30 yıl önce 40 bin köyün çoğu elektriksizdi

Türkiye’de de elektrik 20. yüzyılda yaygınlaştı. 1902’de Tarsus’un sokaklarını aydınlatan elektrik, zamanla yaygınlaştı ama yeterince ve hızla değil… 1970’lerde Türkiye’nin herhangi bir köyünde doğmuş bir çocuk elektrik ışığını uzun süre göremeyecekti, çünkü toplamı kırk bini bulan köylerin birçoğunda elektrik yoktu. Elektrik, Türkiye’deki köylerin tamamına 20-25 yıl önce ulaştı. 1980’li yılların iz bırakan Başbakanı Turgut Özal’ın en büyük vaadi “Türkiye’nin tüm köylerine elektrik götürmek”ti… Elektriğin olduğu şehir ve kasabalarda ise sürekli kesintiler yaşanıyordu. Periyodik kesintilerin yanında gerçekleşen arıza kaynaklı kesintiler dolayısıyla birçok merkez günde birkaç saat elektrik alabiliyordu. O yıllarda barajların veya termik santrallerin ürettiği elektrik herhangi bir nedenle kesilirse, eskiden kalmış jeneratörler, sokakların ve bazı kamu binalarının aydınlatılmasında kullanılıyordu.
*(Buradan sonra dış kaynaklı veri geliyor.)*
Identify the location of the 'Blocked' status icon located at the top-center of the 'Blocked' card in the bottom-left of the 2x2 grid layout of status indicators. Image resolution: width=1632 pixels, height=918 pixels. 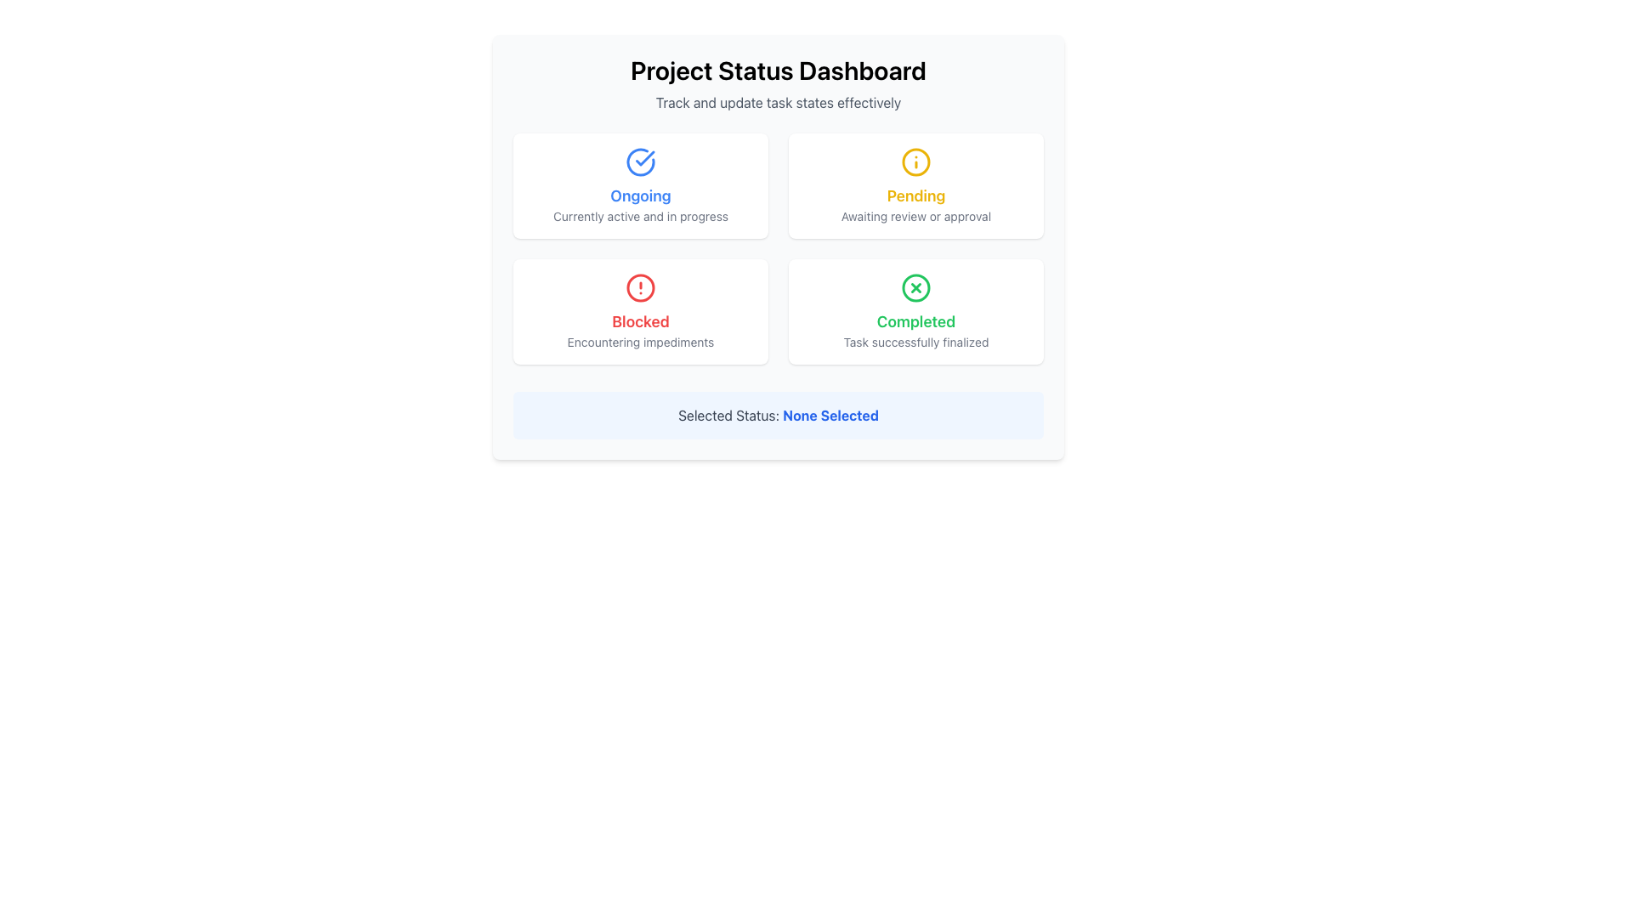
(639, 287).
Yani bugünün gençlerinin ana babaları elektriğin olmadığı veya yetersiz olduğu bir dünyada yaşıyorlardı. Peki, elektriğin olmadığı bir dünyada hayat nasıldı?

 


Kasabaları aydınlatan jeneratörlerin bir benzeri Robert Kolej 1920’ler…

 

Cereyan kesildi…

1970’lerin ortasına kadar birçok kasaba elektrik enerjisini jeneratörler aracılığıyla karşılıyordu. Özellikle gecenin sessizliğinde kasabanın her tarafından duyulan bir motor uğultusu sayesinde sokaklar ve evler aydınlanıyordu. Bu jeneratörler 24 saat boyunca çalıştırılmıyor, hava karardıktan sonra çalıştırılıp, herkesin uyku saati sayılan gece yarısı durduruluyordu. Bu durumda elektrik enerjisine ihtiyaç duyan iş kolları, örneğin tamirciler ve tornacıların mesai saatleri geceye sarkıyordu.


Elektriksiz dünyanın buzdolabı: Tel dolap…

 

Sadece belirli saatlerde verilen elektrik enerjisi ise buzdolabı gibi araçların kullanımını kısıtlıyordu. Buzdolabı yerine evin en serin yerine yerleştirilen tel dolaplar vardı. Tel dolap ya da telli dolap, içine sinek, böcek ve fare gibi hayvanların girişini engelleyen ama hava girmesine izin veren dolaplardı. Her evde büyüklü küçüklü en az bir tane bulunurdu. Tabii besinlerin kullanım ömürleri çok kısaydı. Bakliyat ve patates gibi ürünler dışında hemen her ürün günlüktü. Süt, balık, et, ekmek, yoğurt gibi ürünler alındıktan hemen sonra tüketilir, kullanılmazlarsa bozulurdu.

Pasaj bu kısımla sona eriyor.